When a request is made to register a metadata repository with OLAC, it is first tested for conformance to the requirements listed in the sections above. When these are met, the registration request is reviewed by the OLAC Council (see [OLAC-Process]) before final acceptance. The role of the Council in the registration process is to ensure that all registered archives meet the following guidelines concerning relevance and granularity.
Regarding relevance, in order to be eligible for registration as an OLAC archive:
The metadata repository must catalog language resources.
Regarding the granularity of repositories, a repository is meant to catalog all the holdings of an archive, rather than having separate repositories for each of the collections within an archive. Thus,
A given institution or individual should typically publish the metadata for all its resources in a single repository.

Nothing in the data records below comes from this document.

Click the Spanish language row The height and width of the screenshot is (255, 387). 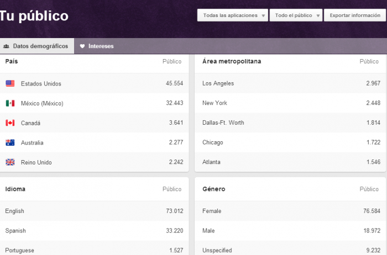(x=94, y=231)
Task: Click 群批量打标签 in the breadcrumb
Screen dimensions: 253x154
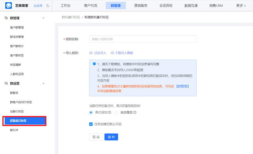Action: (x=71, y=18)
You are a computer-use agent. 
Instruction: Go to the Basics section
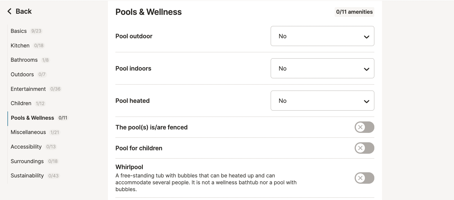point(19,31)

An exception is appropriate when distinct collections are managed in separate databases and because of this require distinct software for implementing separate repositories.
Regarding the granularity of the records in a repository, the basic guideline is this:
A metadata repository should treat resources with a single provenance as constituting a single unit with respect to OLAC metadata and should, therefore, describe them within a single record.
For published resources, the publication unit typically constitutes the appropriate unit for the OLAC metadata record. For unpublished papers presenting findings of research, these closely parallel typical published works, and can be treated at a comparable level in an OLAC metadata record. For primary source materials (e.g., recordings, transcriptions, annotations, notes, data sets), the typical practice of archivists is to gather such materials into collections based on shared provenance—this is, based on having a common origin and history. These collections are then the primary units for description in OLAC metadata records.
See Section 5 of the OLAC Metadata Usage Guidelines [OLAC-Usage], for a more in-depth discussion of the principle of provenance as applied to collections and metadata within the OLAC context.